■ **ASSIGNED TASK**
Don't include any picture when you restate the data word for word.
• • • • •
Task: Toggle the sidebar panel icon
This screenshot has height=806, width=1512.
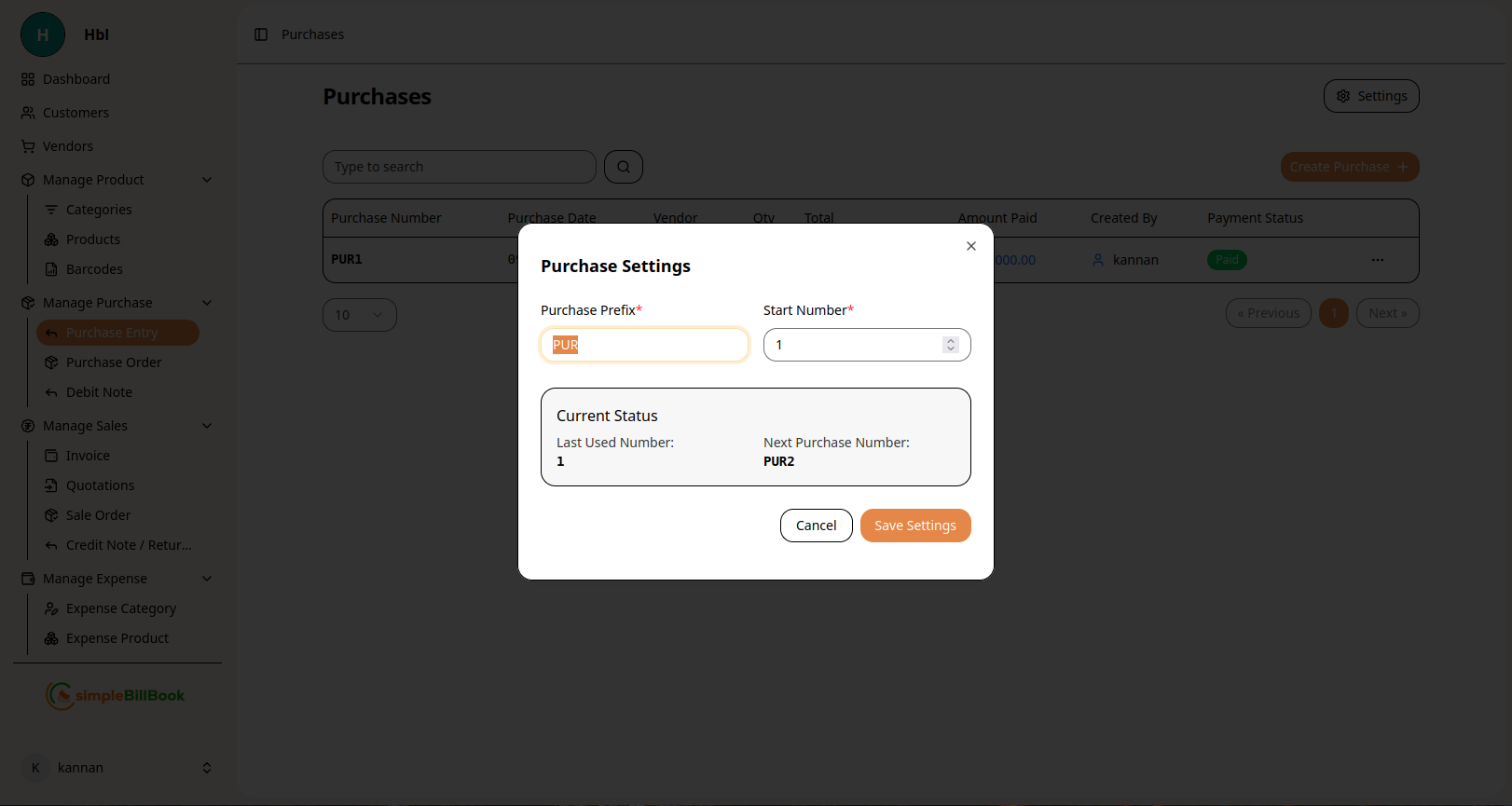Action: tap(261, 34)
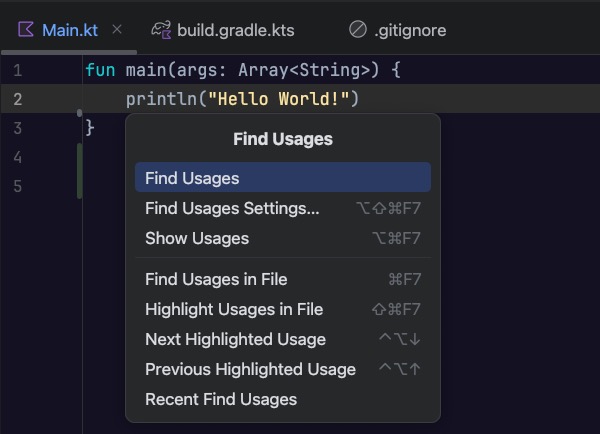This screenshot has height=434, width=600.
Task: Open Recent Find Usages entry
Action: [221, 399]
• • • • •
■ **TASK ANSWER**
Task: Toggle the sidebar panel icon
This screenshot has height=806, width=1512.
Action: tap(261, 34)
This screenshot has height=434, width=600.
Task: Open Recent Find Usages entry
Action: [221, 399]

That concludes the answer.